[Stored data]
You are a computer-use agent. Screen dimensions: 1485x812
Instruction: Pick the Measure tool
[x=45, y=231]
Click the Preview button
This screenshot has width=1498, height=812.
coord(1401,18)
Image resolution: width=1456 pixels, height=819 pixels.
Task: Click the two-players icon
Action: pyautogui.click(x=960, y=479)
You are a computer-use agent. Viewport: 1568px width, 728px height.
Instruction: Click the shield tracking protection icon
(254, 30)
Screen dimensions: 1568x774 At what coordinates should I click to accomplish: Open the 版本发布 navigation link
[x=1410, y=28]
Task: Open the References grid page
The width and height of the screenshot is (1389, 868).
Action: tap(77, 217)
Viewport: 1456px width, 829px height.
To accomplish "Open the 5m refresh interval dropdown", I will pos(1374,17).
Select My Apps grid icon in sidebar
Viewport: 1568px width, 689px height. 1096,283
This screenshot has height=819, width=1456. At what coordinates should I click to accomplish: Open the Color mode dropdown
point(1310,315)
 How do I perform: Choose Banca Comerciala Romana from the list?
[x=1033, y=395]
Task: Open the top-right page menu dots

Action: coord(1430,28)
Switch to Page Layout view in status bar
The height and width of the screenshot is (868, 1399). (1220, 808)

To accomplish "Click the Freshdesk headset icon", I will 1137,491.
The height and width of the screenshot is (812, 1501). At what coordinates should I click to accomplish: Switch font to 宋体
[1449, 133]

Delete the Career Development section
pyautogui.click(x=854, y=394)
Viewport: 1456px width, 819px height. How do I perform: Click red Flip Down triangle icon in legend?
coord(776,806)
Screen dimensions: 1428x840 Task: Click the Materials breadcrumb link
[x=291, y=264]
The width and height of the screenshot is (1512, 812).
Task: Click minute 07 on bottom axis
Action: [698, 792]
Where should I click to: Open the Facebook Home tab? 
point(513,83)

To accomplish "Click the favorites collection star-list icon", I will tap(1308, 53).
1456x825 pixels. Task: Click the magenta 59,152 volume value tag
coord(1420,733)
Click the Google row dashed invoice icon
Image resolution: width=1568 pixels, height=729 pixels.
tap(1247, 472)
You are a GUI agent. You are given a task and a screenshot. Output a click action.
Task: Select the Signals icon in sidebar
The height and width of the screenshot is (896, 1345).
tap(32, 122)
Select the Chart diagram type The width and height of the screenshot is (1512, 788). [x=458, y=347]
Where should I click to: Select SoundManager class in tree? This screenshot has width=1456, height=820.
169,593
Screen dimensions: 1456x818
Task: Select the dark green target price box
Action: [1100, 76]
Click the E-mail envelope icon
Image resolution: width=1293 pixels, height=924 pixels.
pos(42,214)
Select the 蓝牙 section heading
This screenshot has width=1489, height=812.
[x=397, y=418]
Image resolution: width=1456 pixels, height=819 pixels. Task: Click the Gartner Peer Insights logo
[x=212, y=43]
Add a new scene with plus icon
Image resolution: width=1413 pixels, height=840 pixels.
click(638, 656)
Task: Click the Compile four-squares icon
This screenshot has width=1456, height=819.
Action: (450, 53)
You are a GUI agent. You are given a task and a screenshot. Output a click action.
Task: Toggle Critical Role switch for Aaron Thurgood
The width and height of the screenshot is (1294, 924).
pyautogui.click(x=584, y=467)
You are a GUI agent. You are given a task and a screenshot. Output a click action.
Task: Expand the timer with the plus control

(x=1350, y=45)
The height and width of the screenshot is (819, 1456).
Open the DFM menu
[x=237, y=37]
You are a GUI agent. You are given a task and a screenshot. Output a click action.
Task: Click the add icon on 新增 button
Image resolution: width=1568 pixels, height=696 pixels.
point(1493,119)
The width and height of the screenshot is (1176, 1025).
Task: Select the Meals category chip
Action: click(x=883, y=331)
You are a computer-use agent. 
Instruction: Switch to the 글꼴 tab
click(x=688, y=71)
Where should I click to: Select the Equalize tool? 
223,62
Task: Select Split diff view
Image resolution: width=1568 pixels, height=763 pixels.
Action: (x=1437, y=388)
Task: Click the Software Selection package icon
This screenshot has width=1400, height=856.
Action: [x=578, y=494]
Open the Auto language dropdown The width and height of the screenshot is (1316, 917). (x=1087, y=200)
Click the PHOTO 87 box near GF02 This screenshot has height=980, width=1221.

» ASSIGNMENT
Retype, exactly and in full, the lines above from the one containing "Open the DFM menu" through the one containing "Task: Select Split diff view".

» ANSWER SPACE
Open the DFM menu
[x=237, y=37]
You are a GUI agent. You are given a task and a screenshot. Output a click action.
Task: Click the add icon on 新增 button
Image resolution: width=1568 pixels, height=696 pixels.
point(1493,119)
The width and height of the screenshot is (1176, 1025).
Task: Select the Meals category chip
Action: click(x=883, y=331)
You are a computer-use agent. 
Instruction: Switch to the 글꼴 tab
click(x=688, y=71)
Where should I click to: Select the Equalize tool? 
223,62
Task: Select Split diff view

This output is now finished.